La femme-limace (septembre 1994) : Cf. Les chefs-d’œuvre de Junji Ito – Tome 2
La fenêtre d’en face (janvier 1995) : La famille Sakaguchi emménage dans leur nouvelle demeure. La nuit, Hiroshi aperçoit l’horrible voisine d’en face, qui veut entrer dans sa chambre.
La créature échouée (juillet 1995) : Une gigantesque créature marine repoussante s’est échouée sur une plage. Son corps en décomposition attire les badauds.
La lignée (janvier 1996) : Cf. Les chefs-d’œuvre de Junji Ito – Tome 1
Un rêve sans fin (janvier 1997) : Cf. Les chefs-d’œuvre de Junji Ito – Tome 1
Le tunnel (mars 1997) : Gorô est irrésistiblement attiré par un tunnel dans lequel sa mère s’est suicidé quand il était enfant.
Sculptures en bronze (mai 1995) : Dans le parc municipal de Seidô trône la statue d’une version jeune et idéalisée de l’ancienne épouse du maire. Les enfants des alentours sont persuadés de l’avoir entendue parler.
Idées noires (juillet 1997) : De petites boules noires volant dans les airs expriment à haute voix les pensées secrètes de Misao.
Petit conte hémorragique de Shirosuna (septembre 1997) : Un médecin débarque dans un village où les habitants souffrent d’anémie et d’étranges hémorragies spontanées.

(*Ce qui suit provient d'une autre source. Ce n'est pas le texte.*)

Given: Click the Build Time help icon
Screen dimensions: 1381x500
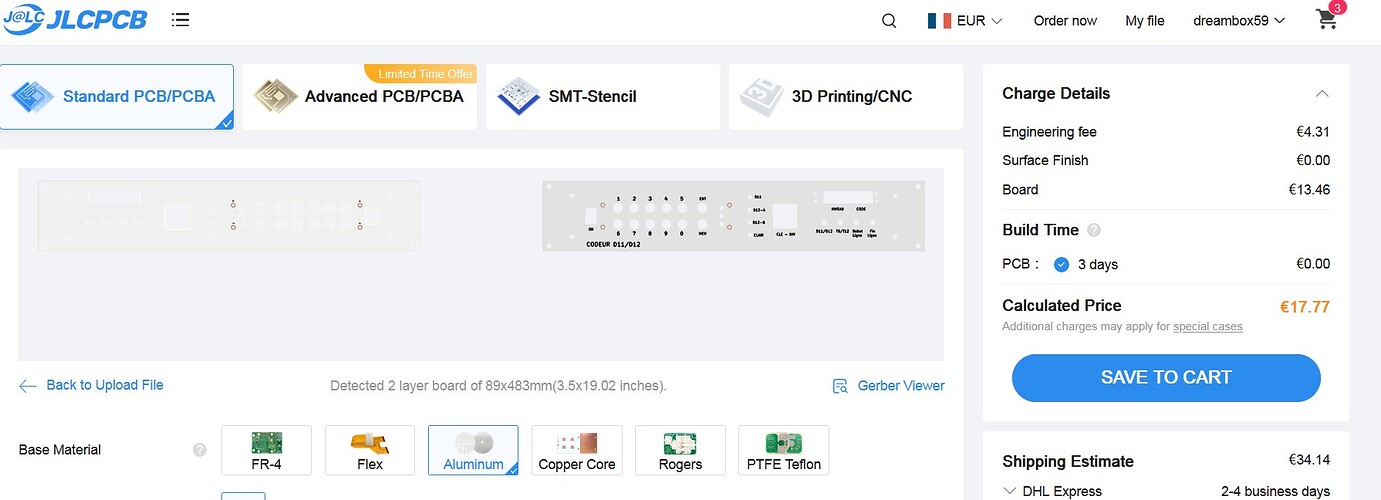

Attention : ce recueil comprend quatre nouvelles déjà présentes dans les deux compilations Les chefs-d’œuvre de Junji Ito.
Ainsi que l’explique la postface de Morolian, au milieu des années 90, Junji Itô abandonne ses récits d’horreur pure et graphique pour une peur plus psychologique, bien qu’il conserve quelques images chocs de façon ponctuelle. Si je préférais la période précédente, il y a des idées intéressantes dans les textes proposés ici. Le QG, La fenêtre d’en face et La créature échouée font intelligemment monter la pression jusqu’à une conclusion marquante, s’interrompant au sommet de la tension, procédé classique chez l’auteur. Le tunnel se perd dans son concept, de même que Petit conte hémorragique de Shirosuna qui manque d’un paroxysme. Sculptures en bronze et Idées noires s’aventurent dans l’humour noir, un aspect de Junji Itô qui ne m’a jamais vraiment convaincu. Si Tombes peut valoir le coup pour ceux qui ne connaissent pas Les chefs-d’œuvre de Junji Ito, c’est discutable pour les autres, à moins d’être complétiste comme moi…


Revues
L'oiseau Magazine n°163 – Eté 2026
Le numéro de ce trimestre consacre un gros dossier aux évolutions juridiques liées à la protection de la nature depuis le début des années 70, avec en point d’orgue la « Loi relative à la protection de la nature » du 10 juillet 1976. Si de nombreux progrès ont été réalisés, des reculs apparaissent malheureusement ces dernières années et il ne faut pas prendre les gains pour acquis. Par ailleurs, bien que de grandes espèces emblématiques d’oiseaux aient pu être sauvées de l’extinction en France, les effectifs de passereaux et autres petites espèces chutent de manière dramatique depuis une vingtaine d’années, notamment à cause de l’agriculture intensive et de la simplification des paysages. Un bilan en demi-teinte donc, avec un avenir qui ne s’annonce pas vert.

Rien de très notable à part ça, si ce n’est un reportage sur l’île Clipperton, territoire français situé à 1000 kilomètres au large du Mexique, où une équipe scientifique prépare la restauration d’un écosystème fortement dégradé par l’arrivée du rat noir à la suite d’un naufrage en 1999.